Del resto non è soltanto sulle questioni sanitarie che gli Stati Uniti rasentano cifre da Terzo mondo. La povertà infantile, uno dei parametri per misurare la povertà nei paesi ricchi, ha superato di netto il 20 per cento, primato che colloca gli Usa in compagnia del Messico. Al contrario la Gran Bretagna, che alla fine degli anni Novanta registrava il più alto tasso europeo di povertà infantile, è riuscita a invertire la tendenza attraverso una politica di crediti fiscali e sovvenzioni, ed è proprio smantellando simili misure che Bush e compagnia hanno ottenuto l’esatto contrario.

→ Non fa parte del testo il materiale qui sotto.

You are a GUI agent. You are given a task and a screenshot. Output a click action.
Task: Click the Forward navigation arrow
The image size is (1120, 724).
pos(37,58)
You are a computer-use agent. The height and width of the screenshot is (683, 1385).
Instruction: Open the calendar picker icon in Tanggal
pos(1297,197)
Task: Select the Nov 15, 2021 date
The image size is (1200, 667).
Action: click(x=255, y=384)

Comunque, al di là della salutare bacchettata all’attuale amministrazione, il rapporto Undp potrebbe avere ripercussioni più ampie se riuscisse a traghettare le agenzie delle Nazioni Unite al di fuori della sbornia liberista degli scorsi anni. Finalmente ci si comincia a rendere conto che la crescita e il libero mercato non bastano a eliminare la povertà se prima non si mette mano alle disparità e alle ineguaglianze, un messaggio che suona particolarmente sgradevole all’orecchio di Bolton e dei neo-con. Del resto non c’è bisogno di guardare alla ricca america per rendersene conto: India e Cina hanno avuto molto successo nel creare ricchezza ma i governi di questi due paesi non sono stati così efficienti nel ridistribuirla, motivo per cui – sottolinea il rapporto – l’attesa riduzione della mortalità infantile non c’è stata. Lo sganciamento fra crescita e mortalità infantile è dimostrato dal successo del Bangladesh che ha fatto notevolmente meglio dell’India, pur vantando un tasso di crescita economica di gran lunga inferiore. Sembra insomma che il conflitto con l’attuale amministrazione sia salutare se finalmente anche i ricercatori delle Nazioni Unite dicono a chiare lettere ciò che il movimento dei movimenti sostiene da anni: finché non verrà affrontato il problema della disuguaglianza (sociale, razziale, di genere o quant’altro) gli Obiettivi del millennio non hanno proprio alcuna speranza di venire raggiunti.